Raw data:
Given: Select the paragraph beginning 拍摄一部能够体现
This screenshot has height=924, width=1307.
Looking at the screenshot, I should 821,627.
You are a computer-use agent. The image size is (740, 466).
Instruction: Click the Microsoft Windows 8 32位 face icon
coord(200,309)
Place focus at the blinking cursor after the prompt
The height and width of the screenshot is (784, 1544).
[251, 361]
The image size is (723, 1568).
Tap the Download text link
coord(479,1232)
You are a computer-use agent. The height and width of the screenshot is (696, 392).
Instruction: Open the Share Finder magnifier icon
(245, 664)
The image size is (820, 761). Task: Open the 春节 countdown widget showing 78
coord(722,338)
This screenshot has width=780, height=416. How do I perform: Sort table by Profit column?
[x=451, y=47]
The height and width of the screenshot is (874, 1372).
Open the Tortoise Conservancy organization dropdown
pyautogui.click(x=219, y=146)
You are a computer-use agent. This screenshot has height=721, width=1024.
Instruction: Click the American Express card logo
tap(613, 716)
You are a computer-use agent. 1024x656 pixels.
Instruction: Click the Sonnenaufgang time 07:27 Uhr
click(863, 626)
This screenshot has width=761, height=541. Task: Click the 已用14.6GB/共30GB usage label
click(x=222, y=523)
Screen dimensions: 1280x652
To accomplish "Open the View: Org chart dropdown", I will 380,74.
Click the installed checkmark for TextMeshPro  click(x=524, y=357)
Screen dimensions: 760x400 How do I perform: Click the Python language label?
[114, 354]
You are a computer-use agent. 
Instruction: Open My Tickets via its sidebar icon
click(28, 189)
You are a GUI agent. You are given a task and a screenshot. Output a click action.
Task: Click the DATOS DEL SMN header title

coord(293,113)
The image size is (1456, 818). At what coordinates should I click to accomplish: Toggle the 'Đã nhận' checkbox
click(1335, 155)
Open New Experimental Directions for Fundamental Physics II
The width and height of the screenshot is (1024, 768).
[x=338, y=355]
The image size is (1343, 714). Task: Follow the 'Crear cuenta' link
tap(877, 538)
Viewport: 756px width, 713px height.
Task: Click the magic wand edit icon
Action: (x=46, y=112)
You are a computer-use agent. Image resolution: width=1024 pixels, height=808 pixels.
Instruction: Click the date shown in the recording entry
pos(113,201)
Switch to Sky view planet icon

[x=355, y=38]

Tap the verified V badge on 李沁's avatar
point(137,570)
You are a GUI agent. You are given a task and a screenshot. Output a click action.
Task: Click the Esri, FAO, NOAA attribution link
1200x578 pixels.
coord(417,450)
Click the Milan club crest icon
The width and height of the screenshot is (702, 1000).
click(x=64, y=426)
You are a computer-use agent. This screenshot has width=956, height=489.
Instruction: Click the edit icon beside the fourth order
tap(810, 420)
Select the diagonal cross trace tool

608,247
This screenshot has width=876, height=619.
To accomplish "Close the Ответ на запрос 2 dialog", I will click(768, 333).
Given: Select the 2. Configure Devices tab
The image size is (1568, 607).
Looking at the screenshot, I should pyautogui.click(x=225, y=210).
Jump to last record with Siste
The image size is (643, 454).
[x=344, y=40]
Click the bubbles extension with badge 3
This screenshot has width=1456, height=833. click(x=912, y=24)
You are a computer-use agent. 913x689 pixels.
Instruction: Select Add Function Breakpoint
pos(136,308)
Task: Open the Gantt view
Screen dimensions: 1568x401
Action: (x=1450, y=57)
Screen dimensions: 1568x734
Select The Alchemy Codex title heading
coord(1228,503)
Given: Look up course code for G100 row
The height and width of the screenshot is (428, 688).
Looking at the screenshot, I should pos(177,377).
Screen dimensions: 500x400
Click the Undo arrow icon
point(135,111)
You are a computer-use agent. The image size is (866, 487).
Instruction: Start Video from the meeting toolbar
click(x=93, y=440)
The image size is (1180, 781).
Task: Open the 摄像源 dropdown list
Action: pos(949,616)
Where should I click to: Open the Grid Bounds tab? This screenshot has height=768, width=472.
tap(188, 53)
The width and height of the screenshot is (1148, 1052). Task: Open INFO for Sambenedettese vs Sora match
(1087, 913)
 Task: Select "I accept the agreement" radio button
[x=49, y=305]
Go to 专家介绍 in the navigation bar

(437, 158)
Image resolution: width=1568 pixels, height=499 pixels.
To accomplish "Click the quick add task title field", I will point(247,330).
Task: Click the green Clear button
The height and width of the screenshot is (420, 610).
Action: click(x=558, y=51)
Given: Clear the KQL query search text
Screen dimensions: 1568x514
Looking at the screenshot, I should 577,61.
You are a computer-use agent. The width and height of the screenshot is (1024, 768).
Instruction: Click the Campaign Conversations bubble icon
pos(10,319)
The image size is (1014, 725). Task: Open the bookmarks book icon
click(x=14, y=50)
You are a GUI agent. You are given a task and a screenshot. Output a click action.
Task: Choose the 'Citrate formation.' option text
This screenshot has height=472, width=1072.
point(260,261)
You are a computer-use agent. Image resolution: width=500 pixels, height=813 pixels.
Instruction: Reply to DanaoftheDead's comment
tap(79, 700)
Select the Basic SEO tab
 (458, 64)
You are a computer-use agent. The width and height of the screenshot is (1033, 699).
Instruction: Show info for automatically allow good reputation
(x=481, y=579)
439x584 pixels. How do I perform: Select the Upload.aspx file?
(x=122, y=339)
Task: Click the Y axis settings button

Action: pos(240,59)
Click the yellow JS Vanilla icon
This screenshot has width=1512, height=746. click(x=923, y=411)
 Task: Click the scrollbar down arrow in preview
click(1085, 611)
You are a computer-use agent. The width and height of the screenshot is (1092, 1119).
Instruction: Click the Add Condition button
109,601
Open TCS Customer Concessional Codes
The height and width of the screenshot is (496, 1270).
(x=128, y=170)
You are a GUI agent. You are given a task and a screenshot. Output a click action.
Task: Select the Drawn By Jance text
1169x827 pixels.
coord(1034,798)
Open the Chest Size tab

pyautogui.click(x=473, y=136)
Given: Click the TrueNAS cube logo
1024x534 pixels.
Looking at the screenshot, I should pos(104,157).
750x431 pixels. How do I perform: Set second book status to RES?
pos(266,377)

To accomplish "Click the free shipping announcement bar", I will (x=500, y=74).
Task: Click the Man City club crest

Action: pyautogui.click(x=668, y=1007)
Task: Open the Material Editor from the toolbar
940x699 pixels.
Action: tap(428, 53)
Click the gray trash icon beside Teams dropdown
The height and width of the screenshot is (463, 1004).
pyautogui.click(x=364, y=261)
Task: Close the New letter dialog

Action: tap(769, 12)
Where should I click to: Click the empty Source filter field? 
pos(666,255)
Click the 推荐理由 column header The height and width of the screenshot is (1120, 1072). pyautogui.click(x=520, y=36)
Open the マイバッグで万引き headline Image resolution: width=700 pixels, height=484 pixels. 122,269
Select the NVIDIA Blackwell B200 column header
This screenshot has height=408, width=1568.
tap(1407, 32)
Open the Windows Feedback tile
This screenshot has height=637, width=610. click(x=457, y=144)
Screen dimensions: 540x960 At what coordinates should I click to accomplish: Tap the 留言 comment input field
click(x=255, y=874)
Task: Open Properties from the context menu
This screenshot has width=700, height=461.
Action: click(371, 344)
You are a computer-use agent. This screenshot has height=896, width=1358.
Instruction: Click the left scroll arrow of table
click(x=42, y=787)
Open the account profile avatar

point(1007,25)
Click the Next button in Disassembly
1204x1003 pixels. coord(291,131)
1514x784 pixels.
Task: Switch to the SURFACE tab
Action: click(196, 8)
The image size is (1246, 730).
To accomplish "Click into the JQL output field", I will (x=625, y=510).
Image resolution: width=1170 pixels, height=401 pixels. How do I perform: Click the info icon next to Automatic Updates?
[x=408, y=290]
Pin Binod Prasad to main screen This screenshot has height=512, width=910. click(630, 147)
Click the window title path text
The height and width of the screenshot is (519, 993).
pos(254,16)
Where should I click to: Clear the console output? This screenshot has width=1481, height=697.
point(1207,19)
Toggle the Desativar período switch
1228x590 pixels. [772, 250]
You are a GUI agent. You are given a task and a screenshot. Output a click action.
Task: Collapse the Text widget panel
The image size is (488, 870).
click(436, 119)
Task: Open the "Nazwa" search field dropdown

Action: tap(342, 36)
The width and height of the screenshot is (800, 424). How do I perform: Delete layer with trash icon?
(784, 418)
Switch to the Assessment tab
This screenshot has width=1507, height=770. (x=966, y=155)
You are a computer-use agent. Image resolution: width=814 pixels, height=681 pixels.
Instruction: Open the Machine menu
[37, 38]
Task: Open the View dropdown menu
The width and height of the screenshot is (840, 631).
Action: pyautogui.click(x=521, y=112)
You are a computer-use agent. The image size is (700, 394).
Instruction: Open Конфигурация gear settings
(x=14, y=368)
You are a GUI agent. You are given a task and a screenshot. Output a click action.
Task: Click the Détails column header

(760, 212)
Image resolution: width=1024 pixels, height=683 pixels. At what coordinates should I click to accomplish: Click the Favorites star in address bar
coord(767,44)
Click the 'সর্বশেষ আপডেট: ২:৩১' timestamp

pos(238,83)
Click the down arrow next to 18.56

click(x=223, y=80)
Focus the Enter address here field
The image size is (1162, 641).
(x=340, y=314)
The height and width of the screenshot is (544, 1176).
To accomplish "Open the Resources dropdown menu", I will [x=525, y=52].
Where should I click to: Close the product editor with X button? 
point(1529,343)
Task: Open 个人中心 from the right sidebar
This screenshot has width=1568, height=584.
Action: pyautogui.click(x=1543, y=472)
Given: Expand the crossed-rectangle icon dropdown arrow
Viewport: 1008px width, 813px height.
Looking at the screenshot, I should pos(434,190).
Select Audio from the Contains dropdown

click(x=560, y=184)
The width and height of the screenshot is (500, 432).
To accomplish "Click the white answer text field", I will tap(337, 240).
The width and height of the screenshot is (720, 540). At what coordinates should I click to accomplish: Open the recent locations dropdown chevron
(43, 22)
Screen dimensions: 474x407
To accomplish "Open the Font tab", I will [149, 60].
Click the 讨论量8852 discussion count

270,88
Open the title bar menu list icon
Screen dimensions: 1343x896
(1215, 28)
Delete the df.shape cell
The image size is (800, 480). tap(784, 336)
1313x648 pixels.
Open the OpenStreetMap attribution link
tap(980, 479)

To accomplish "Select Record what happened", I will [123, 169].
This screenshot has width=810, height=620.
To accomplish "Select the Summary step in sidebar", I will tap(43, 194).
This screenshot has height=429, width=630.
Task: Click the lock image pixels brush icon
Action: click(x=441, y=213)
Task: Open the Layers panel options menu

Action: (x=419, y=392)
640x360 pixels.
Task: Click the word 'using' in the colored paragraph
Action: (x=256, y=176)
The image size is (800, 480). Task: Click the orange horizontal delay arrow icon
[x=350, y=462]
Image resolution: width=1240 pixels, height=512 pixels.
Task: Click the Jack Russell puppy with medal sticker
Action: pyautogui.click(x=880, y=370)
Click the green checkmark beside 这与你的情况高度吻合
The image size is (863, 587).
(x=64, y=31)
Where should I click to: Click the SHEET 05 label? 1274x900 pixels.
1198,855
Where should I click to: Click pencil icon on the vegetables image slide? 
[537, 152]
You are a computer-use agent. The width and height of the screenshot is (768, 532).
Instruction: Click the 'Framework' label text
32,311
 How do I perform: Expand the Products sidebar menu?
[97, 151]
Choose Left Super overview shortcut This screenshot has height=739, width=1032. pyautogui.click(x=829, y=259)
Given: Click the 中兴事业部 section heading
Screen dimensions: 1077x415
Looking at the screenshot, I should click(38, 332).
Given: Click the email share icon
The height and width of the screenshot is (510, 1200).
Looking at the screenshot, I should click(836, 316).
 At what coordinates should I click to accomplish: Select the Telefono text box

Assigned task: Your task is to copy each line from the material above that includes the word "green".

Solution for this exercise:
Task: Click the green Clear button
Click the green checkmark beside 这与你的情况高度吻合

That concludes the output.